In 2017, a group of alien invaders called Scavengers attack Earth. Humanity prevails, but the resulting war makes the planet’s surface uninhabitable. The majority of the survivors have migrated to the space station Tet while a few remain stationed in sky towers to service energy harvesting drones. Jack Harper (Tom Cruise) is one such drone technician. Though he has taken his coworker Vika (Andrea Riseborough) as a lover, he is haunted by trace memories of a woman (Olga Kurylenko) from his past. When Jack witnesses the drones behaving erratically, he begins to realize that there is more to his world than he knows.
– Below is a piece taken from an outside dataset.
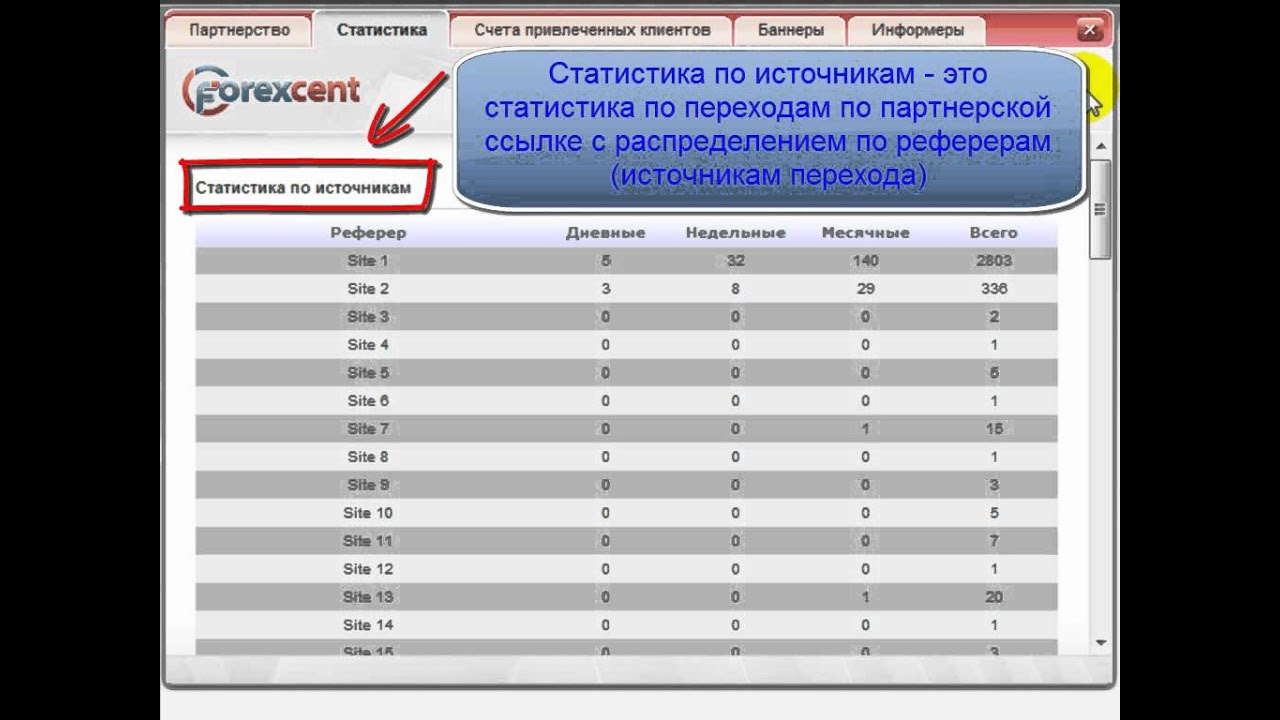This screenshot has height=720, width=1280.
Task: Select the Site 1 referrer row
Action: coord(368,261)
Oblivion is the brainchild of Tron: Legacy director Joseph Kosinski, and it owes more than a passing debt to his previous film. The nifty “bubble ship” helicopter that Jack pilots is more than a little reminiscent of a light cycle, especially during the film’s chase and combat scenes. Were that the extent of the homage, there would be no qualms raised. Unfortunately, Oblivion has nary an original idea to offer, borrowing shamelessly from everything from Portal to The Matrix to Independence Day. The resulting patchwork plot is as contrived as it is unoriginal.

Though the cast features some big names, they do not exactly elevate the material. Action veteran Cruise does the requisite running and jumping and bleeding and yelling, yet as a protagonist, Jack is merely adequate and not particularly memorable. An enigmatic, poetry-reciting, gun-toting Morgan Freeman is in good form; unfortunately, his screen time is minimal. Kurylenko and Riseborough at least try to give their characters emotional depth, but the roles are thinly drawn and often illogical. Melissa Leo, sporting an unnerving Texas twang, fares the best as Jack and Vika’s mission control.
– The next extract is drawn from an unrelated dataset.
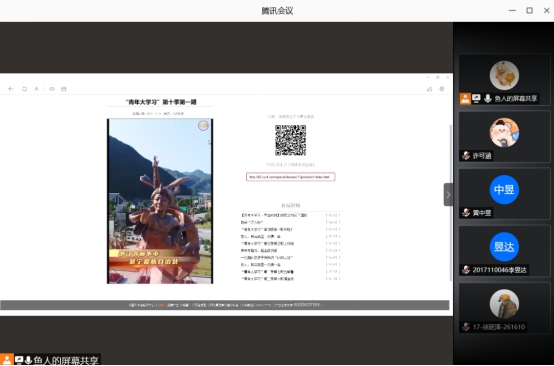554x366 pixels.
Task: Collapse the participant panel with chevron handle
Action: click(448, 194)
Disappointing as it may be, Oblivion is rescued from abject failure by quality aesthetics. At times, it’s a breathtakingly beautiful film, and it offers great visual contrasts: the placid sky, the ruined Earth, the white-clad survivors, and the black-armored Scavengers. French electronic band M83, like compatriots Daft Punk before them, delivers an appropriately epic soundtrack.

On a visual level, Oblivion offers enough to sights and sounds to justify its two-hour existence, but its cliché-ridden story will inevitably remind you that you can spend those two hours watching better films.